EXERCISE: Print the lines from the start of the records through the line holding "click(409, 308)", inclusive, leaving the pictures out.
___ DATA SHOWN
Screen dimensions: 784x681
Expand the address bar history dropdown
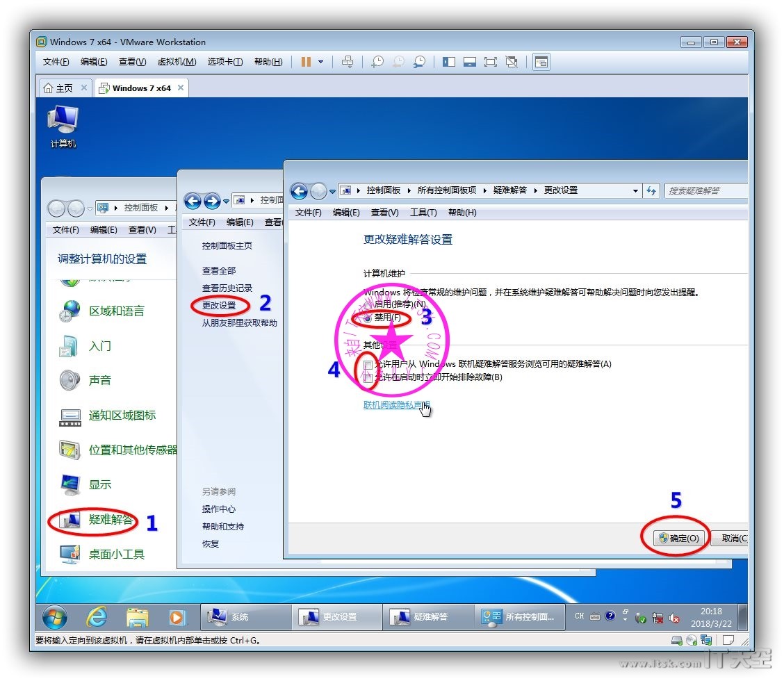point(635,191)
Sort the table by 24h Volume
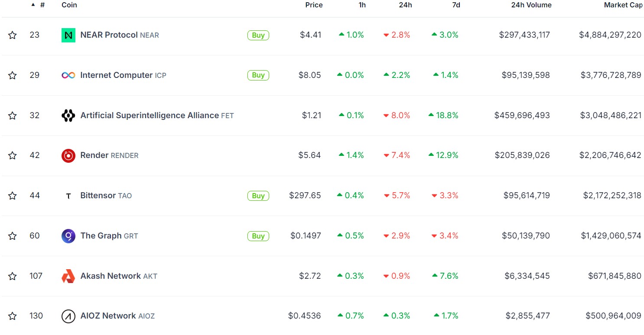 point(531,5)
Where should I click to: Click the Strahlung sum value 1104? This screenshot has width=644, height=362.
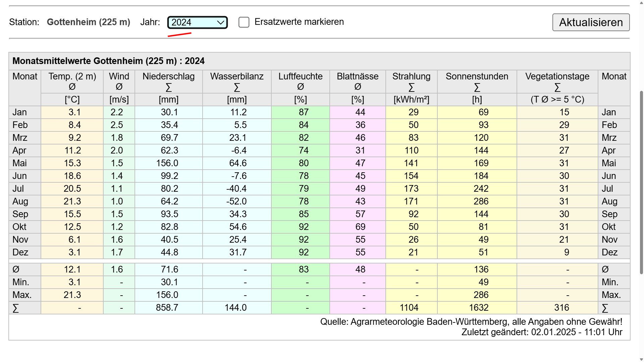click(409, 308)
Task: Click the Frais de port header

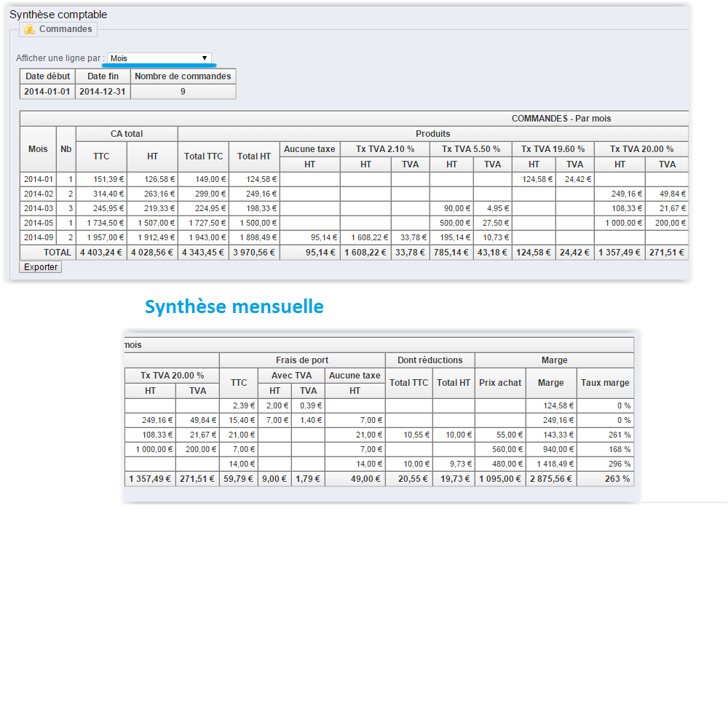Action: 301,360

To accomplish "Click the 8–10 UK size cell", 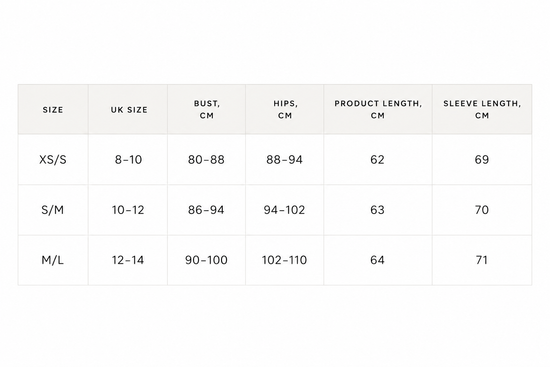I will [128, 160].
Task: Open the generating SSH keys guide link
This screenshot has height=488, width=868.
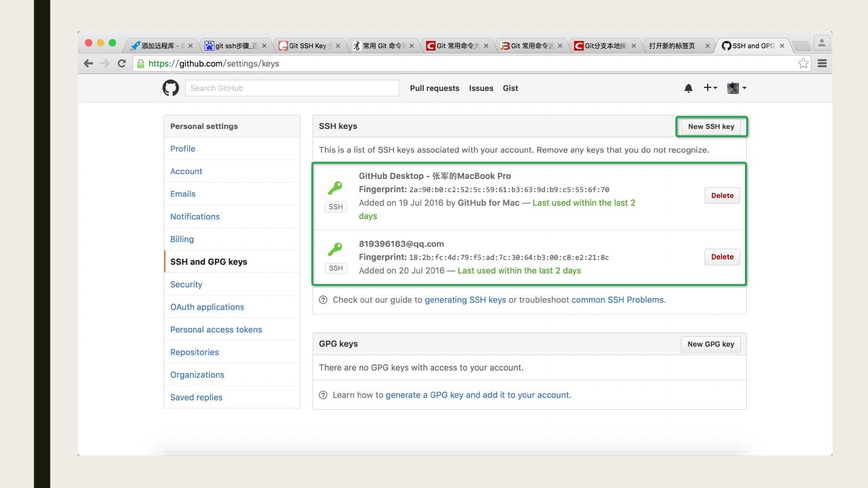Action: [465, 299]
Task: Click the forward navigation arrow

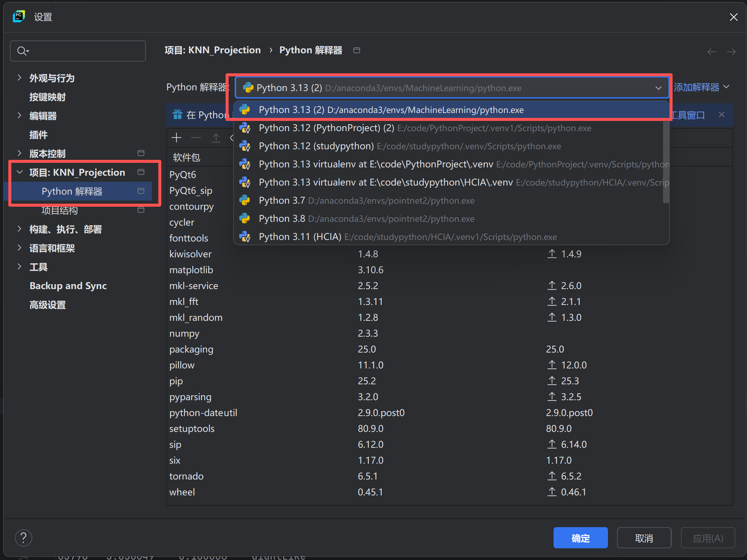Action: pyautogui.click(x=732, y=51)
______
WRITTEN ANSWER:
Screen dimensions: 784x681
Expand the address bar history dropdown
point(635,191)
Sort the table by 24h Volume
 point(531,5)
Where should I click to: Click the Strahlung sum value 1104? This screenshot has width=644, height=362.
click(409, 308)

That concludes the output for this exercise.